Ditto here and in my case I am an outside service rather than an in house IT person. Several people have commented that they maybe, sometimes, accidentally wander into a porn site and not to freak out. Several said noting and had tons of porn. Anyone who mentions it I tell them what you do with your PC is none of my business and stays that way unless I stumble across child porn or evidence of a major felony (kidnapping, murder, bank robbery, terrorism, etc).
I have found home porn, that was kinda freaky. Said he wanted his pics saved, opened a folder and the preview popped and my first thought was…that looks like the guy that just dropped…off…this :eek:
In my case I would not only feel ethically obligated to report child porn but its great good PR for my biz when the news crews show up to interview me .

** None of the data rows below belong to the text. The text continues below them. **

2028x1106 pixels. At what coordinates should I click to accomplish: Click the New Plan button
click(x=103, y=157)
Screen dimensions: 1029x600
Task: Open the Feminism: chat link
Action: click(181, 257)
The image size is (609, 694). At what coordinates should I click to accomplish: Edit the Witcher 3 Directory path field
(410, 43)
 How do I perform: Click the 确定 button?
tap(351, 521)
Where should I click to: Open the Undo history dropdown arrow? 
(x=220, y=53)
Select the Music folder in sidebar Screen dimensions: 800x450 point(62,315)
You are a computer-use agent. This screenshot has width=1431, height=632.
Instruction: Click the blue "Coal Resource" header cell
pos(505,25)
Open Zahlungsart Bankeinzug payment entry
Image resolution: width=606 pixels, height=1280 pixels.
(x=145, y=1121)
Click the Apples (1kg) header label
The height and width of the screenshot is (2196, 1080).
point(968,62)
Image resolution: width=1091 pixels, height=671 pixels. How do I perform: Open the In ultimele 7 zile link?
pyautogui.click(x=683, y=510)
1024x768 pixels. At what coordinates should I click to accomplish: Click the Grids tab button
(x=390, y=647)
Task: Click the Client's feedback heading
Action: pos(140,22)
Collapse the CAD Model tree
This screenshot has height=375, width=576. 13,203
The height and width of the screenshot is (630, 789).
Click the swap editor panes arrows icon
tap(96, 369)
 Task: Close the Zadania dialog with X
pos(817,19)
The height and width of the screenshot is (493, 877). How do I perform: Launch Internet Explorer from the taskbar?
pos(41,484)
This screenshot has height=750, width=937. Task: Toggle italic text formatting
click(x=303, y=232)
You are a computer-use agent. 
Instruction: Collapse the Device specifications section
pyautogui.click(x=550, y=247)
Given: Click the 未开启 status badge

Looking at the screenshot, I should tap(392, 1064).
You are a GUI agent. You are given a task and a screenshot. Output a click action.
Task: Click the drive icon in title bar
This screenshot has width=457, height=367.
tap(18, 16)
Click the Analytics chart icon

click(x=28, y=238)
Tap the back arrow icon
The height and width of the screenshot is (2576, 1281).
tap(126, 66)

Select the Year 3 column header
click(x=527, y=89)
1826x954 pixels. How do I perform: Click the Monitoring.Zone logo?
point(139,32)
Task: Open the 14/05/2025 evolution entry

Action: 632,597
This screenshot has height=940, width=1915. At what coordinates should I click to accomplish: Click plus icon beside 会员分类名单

I do agree, and that’s why I’d turn the problem over to the folks who handle confidential matters (as opposed to telling all my coworkers “Hey, look at what I found on Jane’s PC!!!”). That’s the same department that handles all kinds of stuff including breaches of confidentiality, drug problems, all kinds of personal problems and other such private stuff. I trust them to do their jobs correctly.
However I also think that for the same reason people should really err on the side of caution when deciding what links to click at work. IT can look at everything you do, every site you visit, every picture on the network, etc (we don’t, there’s real work to do, but we can if required) - it’s work, not home and it’s not private!
The fact that something naughty but legal could result in workplace embarassment, uncomfortable conversations with a boss/HR or even a visit by the gendarmes is a good enough reason to hold off looking at adult stuff until you are at home.
Haven’t read the complete article I agreed with the column-it’s a case for either the HR Dept or the IT’s superiors. It’s not like porn hasn’t been found on computers before.
Can’t an IT person pull up the specific pages and view the pics? If it is borderline (hot horny high school girls) I wouldn’t say anything. If it is clearly pictures of children, there is no defense. Someone did it, maybe not the computer owner, but someone did it, it is a crime, and should be checked out by the authorities, not the head IT guy.